The EPA to Suspend the Requirement to Blend Gas With Ethanol

One of the side effects of the coronavirus pandemic lockdown has been the collapse of oil prices. At one point, oil was selling at negative dollars a barrel. The oil price cratering has, among other things, inspired the EPA to consider stopping the requirement to blend gas with ethanol.

The reason why oil is so cheap is not hard to understand. People are not driving as much or flying as much. Businesses ranging from factories to bars are closed. In the meantime, so much oil is being pumped that the world has been running out of places to put it, including oil tankers.

President Trump has been taking advantage of the situation by filling up as much of the national oil reserve as much as possible, presumably to be released and sold when the price of oil goes up to normal when the pandemic is over.

In ordinary times, such a price drop would have losers and winners. The losers are the oil and gas companies, their investors, and people who work for them. Drilling gets curtailed and wells get capped. Oil workers from people working in the oil fields to office workers get laid off.

The winners are ordinarily everyone else. Amazon and other delivery services are, naturally, benefiting from a drop in the cost of fuel. However, ordinary people, obliged to shelter in place at home, are not reaping any of the benefits. The joke on social media is that gas is cheap, but no one had any place to go.

The proposal to stop, at least temporarily, what is euphemistically called the renewable fuel standard, follows naturally from the oil glut. The EPA notes that the renewable fuel standard stems from a 2005 law.
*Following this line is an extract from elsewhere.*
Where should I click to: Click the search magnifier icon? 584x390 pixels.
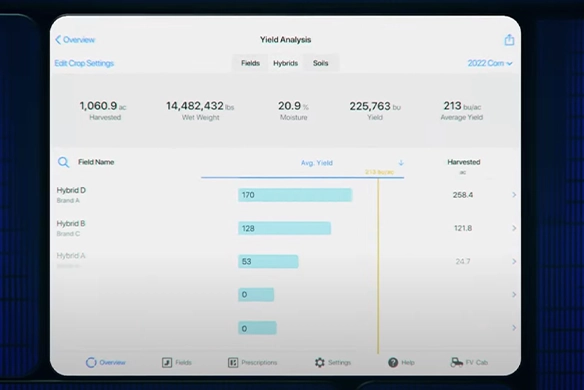coord(63,162)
“Congress created the renewable fuel standard (RFS) program to reduce greenhouse gas emissions and expand the nation’s renewable fuels sector while reducing reliance on imported oil. This program was authorized under the Energy Policy Act of 2005 and expanded under the Energy Independence and Security Act of 2007. “

At the time of the RFS, the price of oil was about $60 a barrel. Moreover, the United States was still highly dependent on oil from foreign sources, especially the volatile Middle East.

Whether or not adding ethanol reduced greenhouse gasses is debatable. In any case, the Green New Dealers will support nothing less than the abolition of the oil and gas industry, including private automobiles that use internal combustion engines.
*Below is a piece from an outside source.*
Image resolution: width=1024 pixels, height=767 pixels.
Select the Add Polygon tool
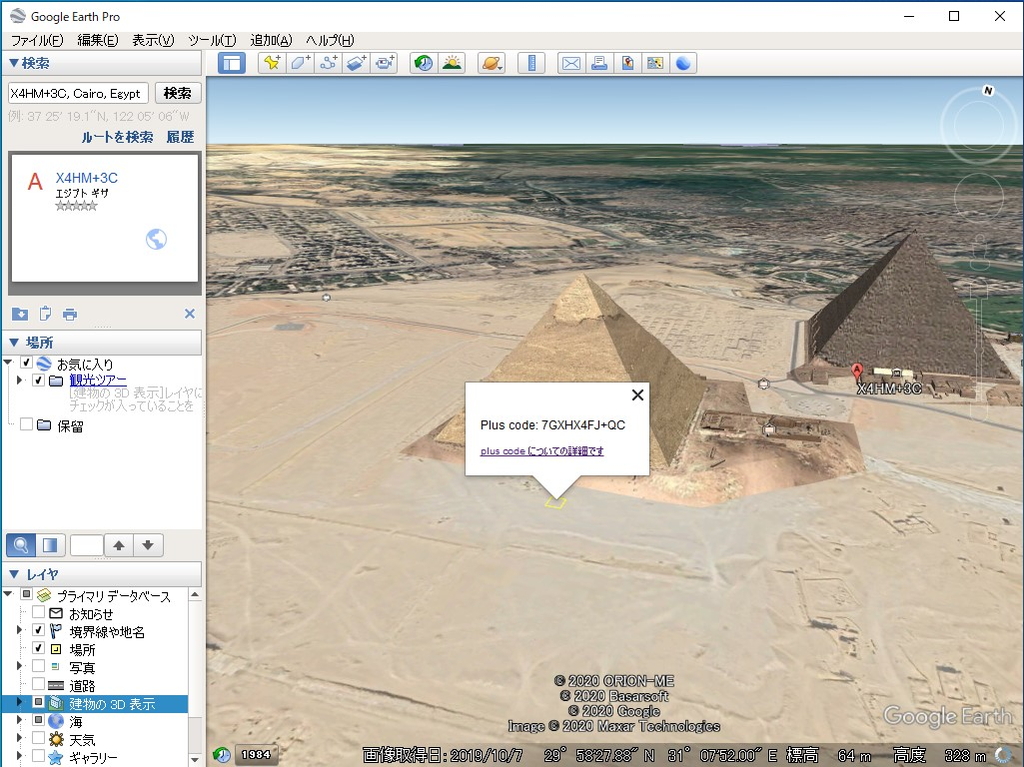click(299, 63)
More recently, thanks to the fracking boom, the United States achieved some measure of energy independence. Moreover, in some cases, putting too much ethanol in gasoline tended to wreck older automobile engines, causing a considerable expense in repairs or even replacement.
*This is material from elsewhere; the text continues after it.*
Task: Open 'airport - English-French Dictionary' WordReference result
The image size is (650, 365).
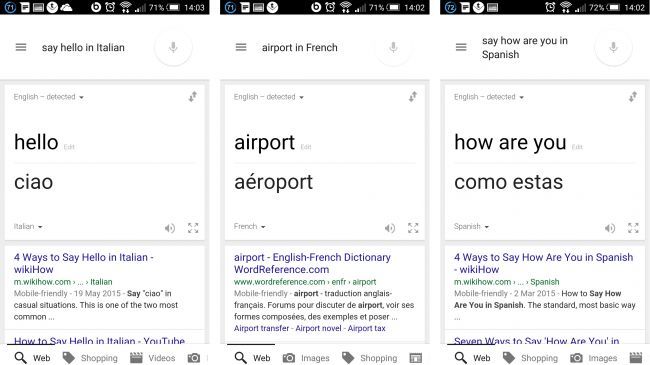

Abolishing the renewable fuel standard has been difficult for another reason. The RFS has been seen as a giveaway to corn farmers. Iowa, a big corn state, is the first in the nation presidential caucus state.

If one is running for president, one opposes the RFS at one’s peril. Ironically, Sen Ted Cruz, R-Texas promised to abolish the renewable fuel standard and won the Iowa Caucus in 2016. Donald Trump promised to retail the standard and placed a close second.

The Hill suggests that eliminating the RFS would lift a big expense from oil refineries, no little thing with the oil and gas industry being hammered by the fossil fuel price collapse.

“The Environmental Protection Agency (EPA) is weighing whether to let oil refineries skip on adding ethanol to their fuels, a move being requested by governors in oil-rich states who say the industry can’t afford the expense of blending in biofuels as oil prices plummet. “

Understandably, the ethanol industry is just as fervent for the renewable fuel standard to remain in place. The EPA has announced that it is observing the situation, with a decision to follow or not as political winds blow.

As Hot Air notes, a permanent abolition of the renewable fuel standard is not in the cards. Democrats and even some farm-state Republicans would steadfastly oppose such a move. But a temporary suspension for the duration of the current crisis is certainly possible.

State and local governments are doing some remarkable things that would be impossible absent the coronavirus pandemic, ranging from blue states shutting down gun stores to red states banning most abortions. But, as the old saying says, we live in an interesting time, when all things are possible.